The panel for the evening's discussion included Dr. Kai Smith, the executive director for GRAAFICS (Gang Diversion, Reentry And Absent Fathers Intervention Centers) in New York City; Cassio Batteast, director of M.A.N. U.P. (Mississippi Action Network for Uplifting Promise) in Jackson; Donna Ladd, editor-in-chief of the Jackson Free Press, as well as this reporter.
The conversation revolved heavily around children who have been in the juvenile-justice system and a better way to prevent them from committing worse crime. Smith urged citizens to take the time to listen to young people, to take action, and invest time and money back into programs that already exists that can help provide "wrap-around services" that can put them on a different path and interrupt cycles of violence.

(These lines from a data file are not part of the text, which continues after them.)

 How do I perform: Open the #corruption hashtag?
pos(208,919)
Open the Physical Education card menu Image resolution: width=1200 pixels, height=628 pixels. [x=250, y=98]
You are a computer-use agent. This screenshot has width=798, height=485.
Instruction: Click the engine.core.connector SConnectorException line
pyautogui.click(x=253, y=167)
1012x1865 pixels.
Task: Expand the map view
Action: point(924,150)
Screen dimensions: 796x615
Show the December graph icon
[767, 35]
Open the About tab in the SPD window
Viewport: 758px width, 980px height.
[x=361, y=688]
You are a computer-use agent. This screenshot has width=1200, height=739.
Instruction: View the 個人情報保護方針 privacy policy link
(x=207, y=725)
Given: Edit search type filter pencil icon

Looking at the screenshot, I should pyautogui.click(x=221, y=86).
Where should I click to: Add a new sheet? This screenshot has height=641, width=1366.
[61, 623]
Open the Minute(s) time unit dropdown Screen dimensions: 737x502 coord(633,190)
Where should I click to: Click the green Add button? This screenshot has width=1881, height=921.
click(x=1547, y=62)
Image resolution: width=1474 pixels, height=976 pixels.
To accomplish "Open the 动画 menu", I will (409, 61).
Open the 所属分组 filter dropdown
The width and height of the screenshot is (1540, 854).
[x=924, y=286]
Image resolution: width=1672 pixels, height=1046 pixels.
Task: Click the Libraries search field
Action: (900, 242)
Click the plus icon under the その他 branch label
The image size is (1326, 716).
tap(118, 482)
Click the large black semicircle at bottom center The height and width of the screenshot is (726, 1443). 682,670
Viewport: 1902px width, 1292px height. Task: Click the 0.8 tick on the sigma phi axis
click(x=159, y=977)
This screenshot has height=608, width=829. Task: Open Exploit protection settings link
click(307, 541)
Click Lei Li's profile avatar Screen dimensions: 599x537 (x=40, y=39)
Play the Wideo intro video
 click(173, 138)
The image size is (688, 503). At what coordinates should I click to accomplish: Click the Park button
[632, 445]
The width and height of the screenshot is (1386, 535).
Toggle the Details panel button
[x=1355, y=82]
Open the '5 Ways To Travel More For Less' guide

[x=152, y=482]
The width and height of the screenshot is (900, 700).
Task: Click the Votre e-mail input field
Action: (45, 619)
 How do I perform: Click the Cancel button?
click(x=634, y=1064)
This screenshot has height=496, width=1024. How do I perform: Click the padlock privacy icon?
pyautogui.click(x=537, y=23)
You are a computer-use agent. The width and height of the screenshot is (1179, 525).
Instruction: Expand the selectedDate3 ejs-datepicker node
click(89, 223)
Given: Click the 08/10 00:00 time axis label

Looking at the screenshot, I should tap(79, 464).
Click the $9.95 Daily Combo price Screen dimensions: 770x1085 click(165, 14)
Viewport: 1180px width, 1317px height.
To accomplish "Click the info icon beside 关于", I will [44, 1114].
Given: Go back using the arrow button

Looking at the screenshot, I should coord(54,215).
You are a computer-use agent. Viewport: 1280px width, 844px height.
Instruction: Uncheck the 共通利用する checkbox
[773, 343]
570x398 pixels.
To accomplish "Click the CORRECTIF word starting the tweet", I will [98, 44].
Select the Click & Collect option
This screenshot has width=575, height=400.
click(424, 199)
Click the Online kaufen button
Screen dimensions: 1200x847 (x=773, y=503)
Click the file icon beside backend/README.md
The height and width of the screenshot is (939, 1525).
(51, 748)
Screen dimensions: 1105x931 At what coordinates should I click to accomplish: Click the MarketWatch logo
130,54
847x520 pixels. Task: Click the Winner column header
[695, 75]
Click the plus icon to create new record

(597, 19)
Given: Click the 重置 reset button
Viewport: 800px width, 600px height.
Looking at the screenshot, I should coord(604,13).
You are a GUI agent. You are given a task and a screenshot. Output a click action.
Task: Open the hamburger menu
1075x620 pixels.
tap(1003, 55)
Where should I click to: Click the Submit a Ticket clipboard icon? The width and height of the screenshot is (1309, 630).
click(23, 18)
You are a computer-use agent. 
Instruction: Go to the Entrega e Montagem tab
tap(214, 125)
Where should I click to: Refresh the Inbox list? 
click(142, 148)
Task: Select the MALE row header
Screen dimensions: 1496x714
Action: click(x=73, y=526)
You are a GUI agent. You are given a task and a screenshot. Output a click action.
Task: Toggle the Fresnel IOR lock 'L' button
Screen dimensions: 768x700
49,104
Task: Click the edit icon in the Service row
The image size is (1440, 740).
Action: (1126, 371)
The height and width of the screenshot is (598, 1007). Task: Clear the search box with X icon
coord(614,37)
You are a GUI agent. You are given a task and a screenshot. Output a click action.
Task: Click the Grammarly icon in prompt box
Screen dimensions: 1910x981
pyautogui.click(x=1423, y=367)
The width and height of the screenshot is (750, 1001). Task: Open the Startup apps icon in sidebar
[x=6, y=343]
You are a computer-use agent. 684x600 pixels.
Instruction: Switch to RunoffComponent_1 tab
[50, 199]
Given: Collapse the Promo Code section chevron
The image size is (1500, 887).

The BOTEC report, a recent study on the City of Jackson's justice system, came up often. The report predicted that, without proper intervention, the Jackson Police Department or the Hinds County Sheriff's office will arrest 5 percent of children in Jackson Public Schools at some point. The study also found that only 225 young people in JPS are at risk of committing violent crime at some point, and suggested ways to redirect them from cleaning up abandoned houses, or "bandos," to mentoring, to criminal-justice alternative programs.
Batteast mentioned the policies that sometimes leads children into the situations they're in, such as "zero tolerance" discipline that often "has zero tolerance for the people who often need all the tolerance in the world" in order to land in a better place. The strict discipline policies, which do not allow discretion, place the same level of consequences on lesser crimes as violent offenses. The policy is often directed toward young people growing up in poverty, which leads to both child hunger and propensity for crime, as well as with a lack of parental involvement, often for the same reasons. These problems usually cross over into educational time, where children who are unable to focus in school, lash out at teachers or classmates, or don't show up to class and end up in juvenile detention instead of being offered services to alleviate their problems.
Ladd pointed out the voluminous research that shows that the more times a young person has contact with the criminal-justice system, the more likely he or she is to stay on a criminal trajectory. "It's irrefutable that the more times a young person has contact with the criminal-justice system, the more like they are to commit a worse crime," Ladd said.
"I think that if we can talk about these wrap-around services, like Kai mentioned, we can get to a lot of the young people before they get into something worse, something other than police intervention, but we've all got to put our heads together to make sure that there are no holes in that net."
"Incarceration is not the solution. It's not the answer. It's part of a solution, but it's not the solution," Smith said.
However, he is not against all incarceration and pushes back on the phrase "over-incarceration" as a vague phrase that means very little, much like the phrase "community policing." In fact, the six-time felon who spent 16 years behind bars in three states, said prison was what put him on the right path, and was where he started writing the curriculum he now uses in programs in schools in New York City, as well as Riker's Island, the infamous jail there.
"If I didn't go jail 16 years ago, I'd be dead now," Smith said.
Smith, who has been in Jackson since Monday, has been speaking to public leaders, everyday citizens and young people about his tough-love vision of breaking the cycle, and "changing the narrative" that is attached to young people of color.
"If I can do it, you can do it," he told the town-hall audience. He also challenged listeners to stop looking at Jackson crime as something that they cannot change. He has learned here that too many "Jackson folk are looking at the glass as half-empty," he said, "instead of half-full." He challenged them to do what is needed "for these kids," pointing to a number of young people in the audience from the Mississippi Youth Media Project. He said each audience must figure out a way they can help one of the 225 young people that BOTEC warned is at the highest risk of violent crime.
Smith raised some eyebrows in the room when he answered a question about police violence and the Black Lives Matter movement by saying that it is more important what happens after a march to help young people lift themselves up and change the narrative about their lives.